SACRAMENTO, Calif. - Gov. Gavin Newsom said Friday he will halt all new fracking permits in California starting in 2024, using his executive authority to take on the state’s powerful oil and gas industry in a year he will likely face voters in a recall election.
Fracking — short for hydraulic fracturing, the process of extracting oil and gas embedded in rock deep underground — accounts for a small portion of the state’s oil and gas production each year. But environmental advocates have long sought its banishment because of its harmful effects on the environment and public health.
If successful, California would become the largest oil-producing state to ban fracking. But Newsom has his eyes set on a bigger goal of ending all oil production in the state by 2045. Friday, he ordered state regulators to come up with a plan on how to do that.
Last year, Newsom ordered state regulators to ban the sale of new gas-powered cars in California starting in 2035 — a move that preceded a similar commitment by General Motors.
"As we move to swiftly decarbonize our transportation sector and create a healthier future for our children, I’ve made it clear I don’t see a role for fracking in that future and similarly, believe that California needs to move beyond oil," Newsom said in a news release Friday.
Newsom halted fracking permits in 2019 so an independent panel of scientists could review the state’s permitting process. He lifted that ban in April 2020. The state issued 83 fracking permits last year, down from an average of about 220 per year since 2016.
Still, environmental groups blasted Newsom for allowing fracking to continue at all. Newsom responded by asking the Legislature to ban it.

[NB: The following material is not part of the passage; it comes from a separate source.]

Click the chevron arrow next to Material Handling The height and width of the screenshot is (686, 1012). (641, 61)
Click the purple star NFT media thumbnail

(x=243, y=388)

A pair of state senators tried it, but their bill died in a legislative committee last week.
Newsom said Friday he will try to do it through the state’s regulatory process, which could take several years.
At one time, California was one of the largest oil-producing states in the nation, with a robust industry centered in the Central Valley just north of Los Angeles.
But in 2020, the state’s oil production fell to its lowest level in state history, down 68% from its peak in 1985.